Sorry, no tax cuts for you | The big announcement from the CBI conference was that Johnson was delaying a promised cut to corporation tax, to fund an extra £6 billion for the NHS. That means
it joins a growing list of promised tax cuts that the Tories are shelving, including raising the thresholds for the higher rate of income tax, inheritance tax and national insurance.
It’s also rather awkward for the PM. As recently as this summer’s leadership election he was trumpeting the usual Conservative lines about the Laffer curve and how cutting corporation tax leads to a higher tax take. That curve does, however, reach a point where cuts are counter-productive. Does the PM think he’s found that point?
You've got to pay for it somehow | Perhaps. The move is a reflection of the Government’s deep unwillingness to raise personal taxation rates – a phobia shared by Labour, who insist that only the wealthiest in society will face tax rises under a Corbyn government – and the need to retain at least some vestiges of the party’s reputation for fiscal prudence.

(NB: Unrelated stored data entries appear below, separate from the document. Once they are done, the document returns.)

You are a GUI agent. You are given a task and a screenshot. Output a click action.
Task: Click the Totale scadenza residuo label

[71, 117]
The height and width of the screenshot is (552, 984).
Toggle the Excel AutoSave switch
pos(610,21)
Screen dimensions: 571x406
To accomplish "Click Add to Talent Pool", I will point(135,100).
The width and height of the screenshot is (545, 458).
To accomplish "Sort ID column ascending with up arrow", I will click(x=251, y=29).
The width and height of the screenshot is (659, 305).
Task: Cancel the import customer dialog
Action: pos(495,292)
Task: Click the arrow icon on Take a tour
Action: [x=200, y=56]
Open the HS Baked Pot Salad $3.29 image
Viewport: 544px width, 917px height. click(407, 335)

Compare that with the Lib Dems who have recommitted to their 2017 policy of
adding 1p to every income tax band to fund the NHS by an extra £17 billion a year.
Politically, the Tories have always fared badly when linked to personal tax rises. Yet the public mood is supposedly shifting. According
to pollsters,
even Tory voters now favour tax rises to pay for extra spending, although how many think those tax rises will hit their own pocket is unclear.

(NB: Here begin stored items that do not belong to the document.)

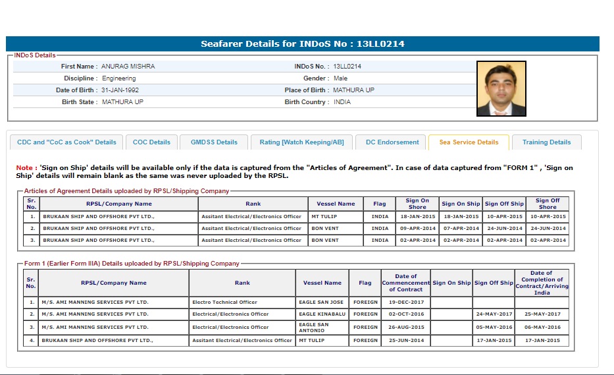
Task: Open the Rating [Watch Keeping/AB] tab
Action: (x=301, y=142)
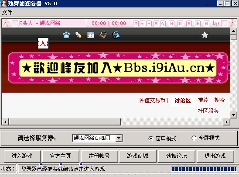Screen dimensions: 239x177
Task: Go to previous track in player
Action: [172, 24]
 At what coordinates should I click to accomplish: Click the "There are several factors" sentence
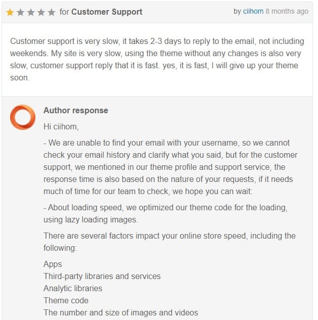click(169, 242)
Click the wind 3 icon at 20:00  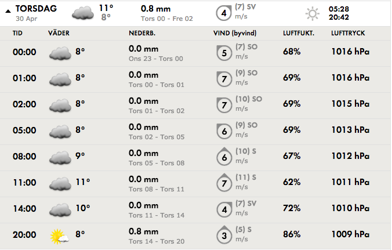click(x=224, y=235)
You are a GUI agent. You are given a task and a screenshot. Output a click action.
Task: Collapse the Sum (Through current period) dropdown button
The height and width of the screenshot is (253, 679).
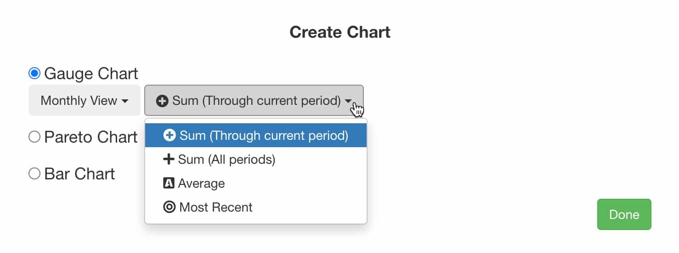tap(254, 100)
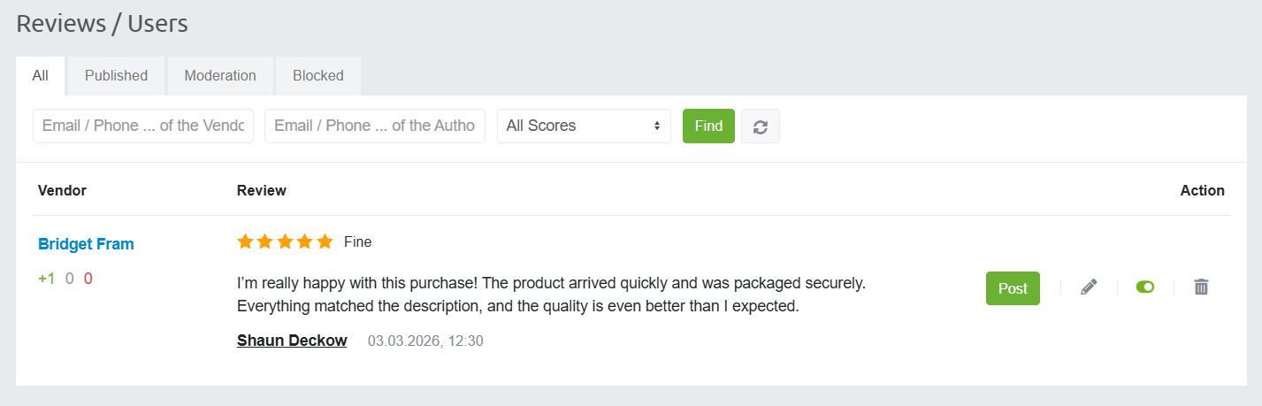Image resolution: width=1262 pixels, height=406 pixels.
Task: Delete the review using the trash icon
Action: [x=1201, y=287]
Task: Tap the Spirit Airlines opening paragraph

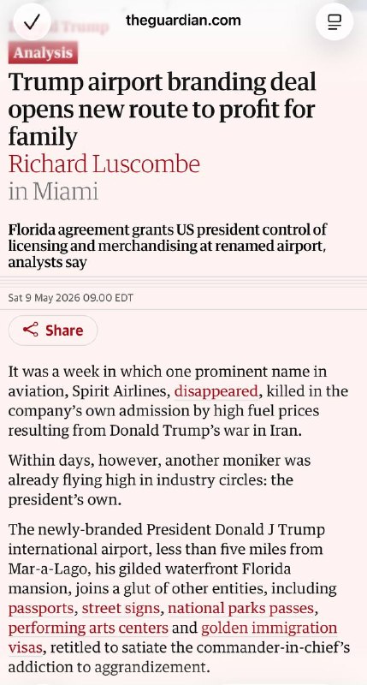Action: (x=178, y=401)
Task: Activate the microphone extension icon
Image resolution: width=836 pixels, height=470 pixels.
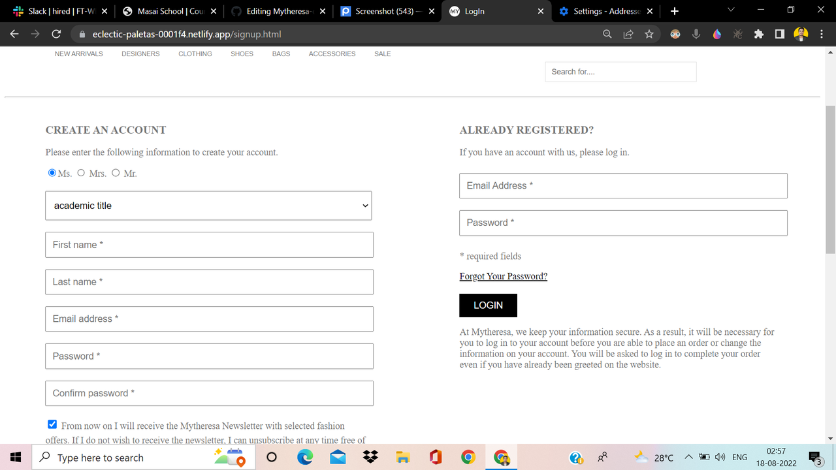Action: tap(696, 33)
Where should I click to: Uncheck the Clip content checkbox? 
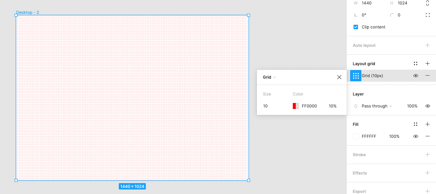coord(356,27)
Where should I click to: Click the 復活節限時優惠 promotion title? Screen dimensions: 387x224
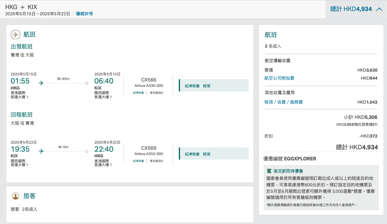[x=288, y=171]
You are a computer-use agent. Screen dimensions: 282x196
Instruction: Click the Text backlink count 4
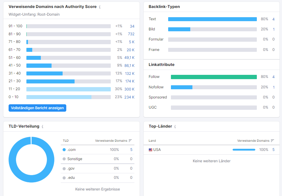(x=273, y=19)
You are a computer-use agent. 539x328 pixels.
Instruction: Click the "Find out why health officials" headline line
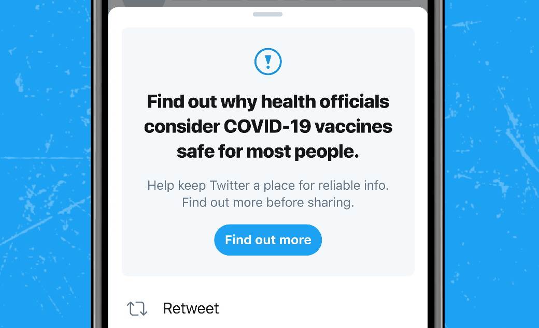click(x=268, y=101)
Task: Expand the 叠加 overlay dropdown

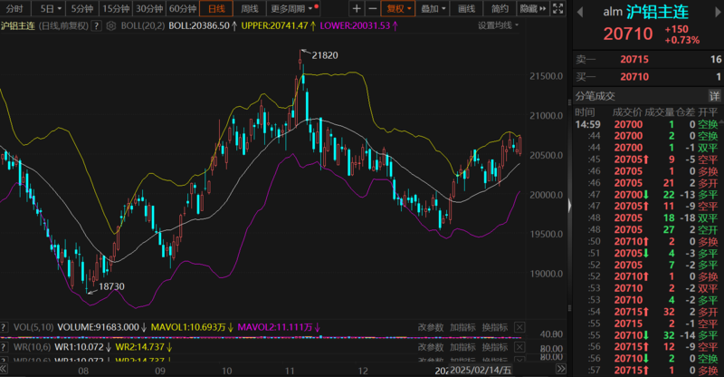Action: pyautogui.click(x=433, y=8)
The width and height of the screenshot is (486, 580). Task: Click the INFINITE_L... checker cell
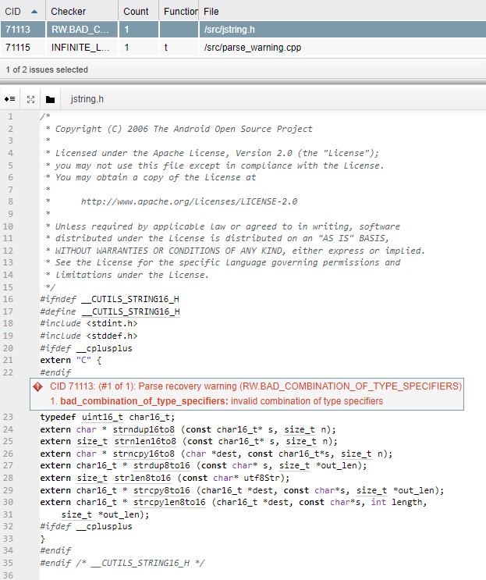tap(82, 48)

European spending, American taxes | Politics aside, what about the policy? Ultimately, the UK needs to make its mind up about what kind of country it wants to be. Britain has many of the services and the expectations of those services of a high tax economy, but without the levels of personal taxation that usually accompany such provisions.
While the tax burden in the UK, at around 35 per cent of GDP, is at its highest rate in decades, it’s still below the rate of other large European economies and well below that of other wealthy European countries. (Germany and Austria are at 45 and 48 per cent respectively, while the Nordic countries and France are around 50 per cent or more.)
There may well be room in the economy for higher personal taxation to fund greater public spending – if that's what voters really want. Yet neither of the big parties is proposing that.
The Tories want to spend billions more without generating a higher tax take, which can only mean more borrowing. Labour insists that only the richest need pay more, which is entirely unrealistic. The wealthiest in Britain already
provide a record proportion of the country’s tax take, and it’s unlikely to be prudent to narrow the country’s tax base any further.
Public opinion may have swung decisively against austerity, but no one is yet willing to explain the cost of abandoning it.
He's safe, the rest of you though... | Why are the Tories sticking to fiscal prudence at all? That’s thanks to Sajid Javid, the Chancellor, winning a significant fight in Downing Street over the party’s policies. He was backed up by Isaac Levido, the Tory campaign chief, who insisted the Conservative’s reputation for fiscal responsibility was a key differentiator from Labour.
Yet the victory led to speculation that Javid might be for the chop after the election.
Instead, Johnson assured the CBI yesterday that he would not sack his Chancellor in December. The PM did, however, insist that he wouldn’t guarantee any other Cabinet ministers their jobs. That, unsurprisingly, has led to speculation over who might be for the chop. Jacob Rees-Mogg, who is in enforced hiding after his Grenfell comments, is high on betting slips.